The Geometry of Lasers

Original Article: https://thebossmagazine.com/post/geometry-of-lasers-according-to-meganne-money/

Most people watch a laser show and see magic.

They see beams slicing through haze, colors dancing in sync with music, sheets of light sweeping over a crowd like something alive.

What they don’t see is the math.

Behind every stunning visual sits a coordinate system, a grid of X, Y, and Z axes where shapes are born one point at a time.

Meganne Money, a laser FX programmer and technician who has worked with artists including Miley Cyrus, Ciara, and Dream Theater, builds her shows inside these invisible frameworks.

Where Art Meets the Grid

Laser programming operates fundamentally differently than conventional lighting. A lighting designer might aim a spotlight and adjust its color. A laser programmer creates shapes by plotting points and connecting them through software.

“You’re drawing a picture point by point, dot by dot, and telling the laser this is the shape that I want you to make,” explains Meganne Money.

The process demands at least a loose understanding of geometry and trigonometry, as the software is calculating how shapes will appear on what programmers call the “termination end,” meaning wherever the laser beam actually lands. A design that looks perfect in software might distort dramatically when projected onto an angled surface or across a massive arena.

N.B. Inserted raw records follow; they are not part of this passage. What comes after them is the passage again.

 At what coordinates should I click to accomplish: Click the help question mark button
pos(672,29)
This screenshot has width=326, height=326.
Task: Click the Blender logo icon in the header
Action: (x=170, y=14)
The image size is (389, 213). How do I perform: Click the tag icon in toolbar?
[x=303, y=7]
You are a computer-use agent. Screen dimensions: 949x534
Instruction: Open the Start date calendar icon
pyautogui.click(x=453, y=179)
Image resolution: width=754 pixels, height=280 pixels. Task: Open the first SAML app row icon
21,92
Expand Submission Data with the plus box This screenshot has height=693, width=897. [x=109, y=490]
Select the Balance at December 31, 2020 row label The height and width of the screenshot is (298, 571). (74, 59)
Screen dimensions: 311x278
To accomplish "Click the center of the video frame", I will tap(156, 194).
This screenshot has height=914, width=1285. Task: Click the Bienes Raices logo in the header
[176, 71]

Every variable gets broken down across a three-dimensional plane grid. Adjusting one parameter changes everything downstream. The software provides visual representations, but the programmer needs to understand the underlying spatial relationships to predict how modifications will translate to the actual stage.

Angles, Headings, and the FAA

The geometry gets even more complex during outdoor events. Meganne Money describes a technical requirement that surprises most people outside the industry.

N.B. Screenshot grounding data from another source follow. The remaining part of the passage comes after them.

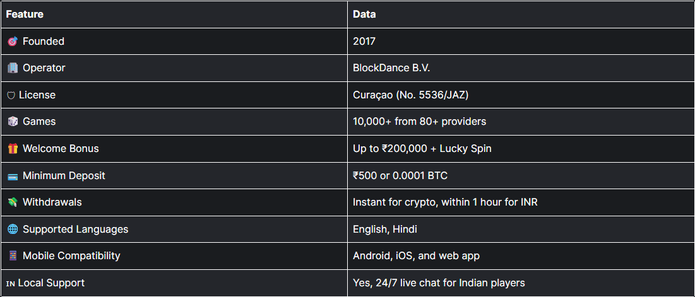Click the phone icon beside Mobile Compatibility

point(12,256)
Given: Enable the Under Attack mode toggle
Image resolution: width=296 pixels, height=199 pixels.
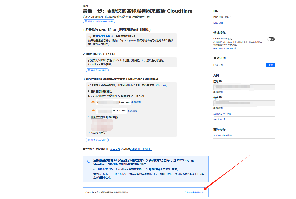Looking at the screenshot, I should (x=271, y=39).
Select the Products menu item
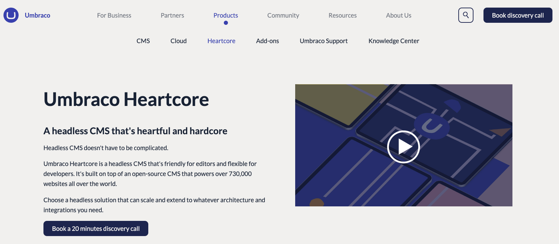559x244 pixels. click(226, 15)
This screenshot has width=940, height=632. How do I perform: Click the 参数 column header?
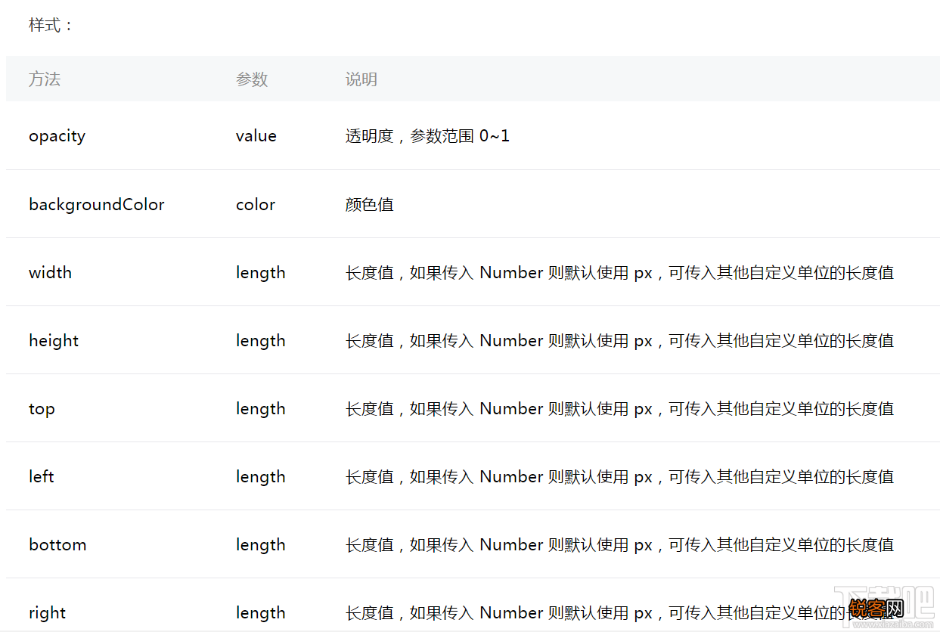252,79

“I have to file for my own airspace if I’m outside. I basically have to tell the FAA, hey, here’s where I want to shoot lasers. Can I have this heading to this heading at this angle and send them some diagrams of what that’s going to look like.”

The FAA reviews these requests and often pushes back. Proximity to airports might force a programmer to adjust their entire design, changing the angle to zero or limiting which directions the lasers can point. On site, Meganne Money uses her phone’s compass, placing it directly on top of lasers to align them precisely with approved headings, such as 110 degrees north, and then expanding the zone into her approved radius.

These calculations happen before the show even loads. The geometry must account for safety regulations, venue architecture, and the physical limitations of the equipment, all while maintaining the artistic vision.

Choreography Through Coordinates

Technical skill alone doesn’t make a show memorable. Meganne Money brings 22 years of classical dance training into her programming work, treating laser movements like orchestration rather than cold technical execution.

When working on metal shows, she finds herself drawing from her formal dance experience. “I have a lot more ballet going on, ironically. There’s a lot of ethereal effects and key notes and pauses and that’s something that fits really well if you kind of think about the flow of the laser as the flow of a dancer’s arms and legs.”

The geometric framework becomes a stage for movement. Hip-hop shows get popping and bouncing patterns. Metal concerts receive the sweeping gestures and dramatic pauses of classical dance, as the metal genre draws a lot of inspiration from classical music Money associates with ballet movement. The X, Y, and Z coordinates that define each shape also define its motion, its rhythm, and its emotional impact.

Precision That Protects

The geometry of laser programming carries serious stakes. Unlike theatrical lighting, lasers can cause permanent damage. They can blind audience members, destroy expensive camera equipment, or burn through materials if aimed incorrectly.

Safety protocols require what programmers call “zoning,” where the laser receives strict boundaries about where it can and cannot project. Industry standards mandate keeping beams three meters above any surface where someone might stand and one meter away from any surface within horizontal reach.

Meganne Money learned the weight of these calculations during Missy Elliott’s tour. Lasers mounted on motorized trapezes would swing with the movement of the rigging system, causing the termination points to drift dangerously close to audience areas. “I had my hand on the E-stop button the entire tour,” she recalls.

The geometry of a show shifts with every vibration, every adjustment, every unexpected movement. A programmer needs to understand not only where the laser points in an ideal scenario but where it might point when things go wrong.

A Field Built on Mathematics

Laser technology has transformed dramatically over the past two decades. The industry has moved away from massive argon gas systems that required entire trucks of support infrastructure toward compact diode-based units. Software grows more sophisticated each year.

But the fundamental geometry remains constant. Every show still requires someone who understands how points connect into shapes, how shapes translate across three-dimensional space, and how that space interacts with music, movement, and human safety.